**EXERCISE DESCRIPTION**
Below is a block of records; return all of them exactly, but without the images.

**MATERIALS PROVIDED**
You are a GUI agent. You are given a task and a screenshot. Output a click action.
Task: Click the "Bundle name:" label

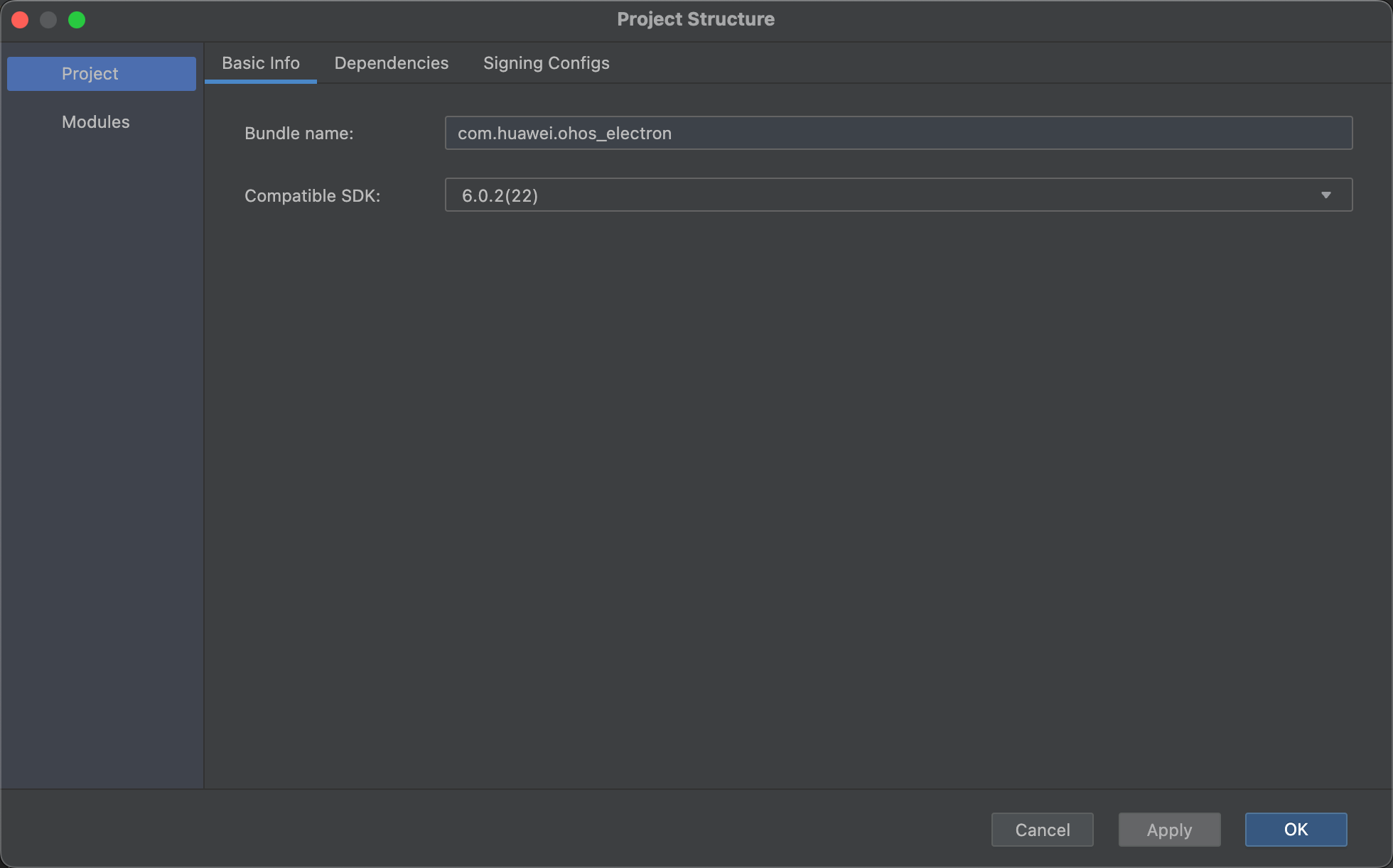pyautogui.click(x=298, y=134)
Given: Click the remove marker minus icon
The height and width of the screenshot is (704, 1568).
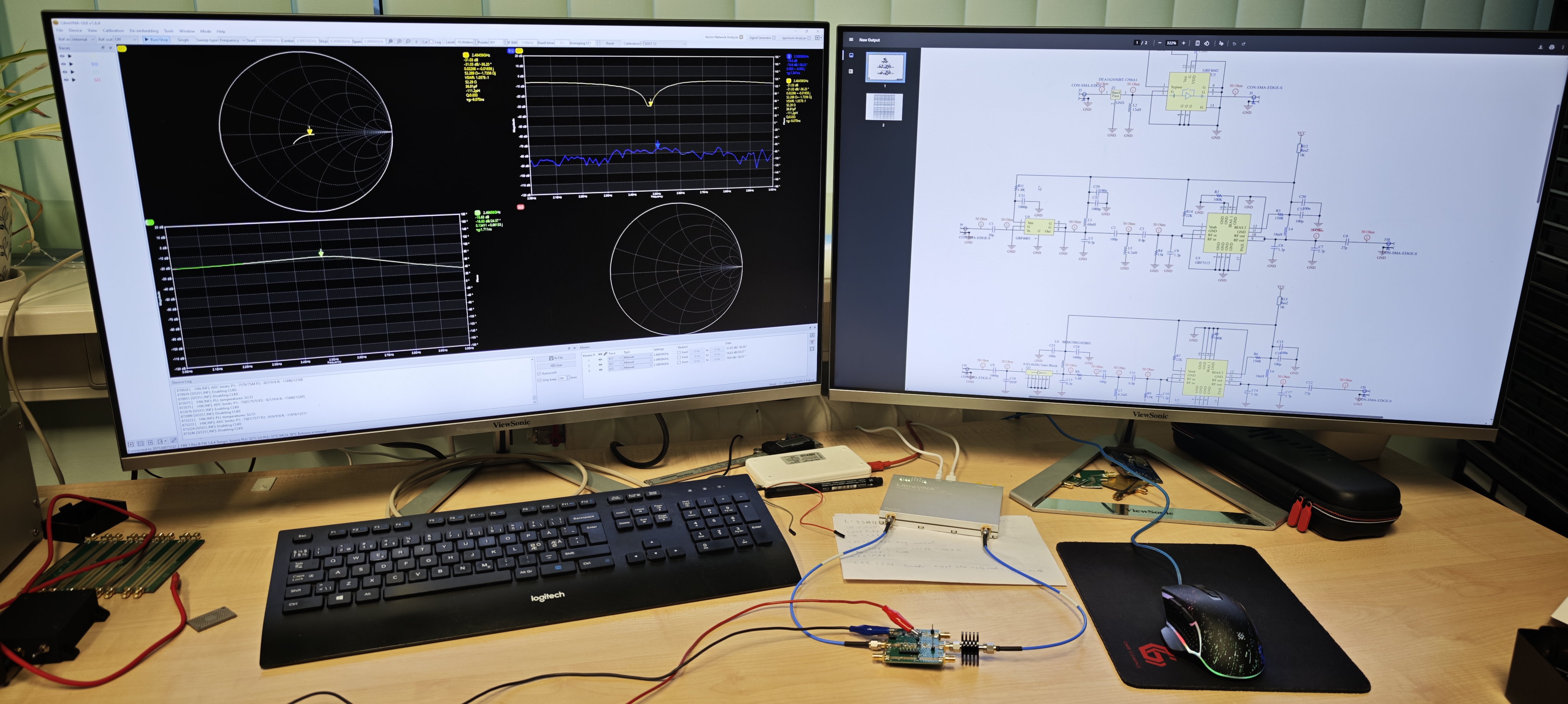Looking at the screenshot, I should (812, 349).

**EXERCISE SOLUTION**
You are a GUI agent. You are given a task and a screenshot. Output a click action.
Task: Click the "Bundle name:" label

pyautogui.click(x=298, y=134)
Given: Click the remove marker minus icon
The height and width of the screenshot is (704, 1568).
Looking at the screenshot, I should (812, 349).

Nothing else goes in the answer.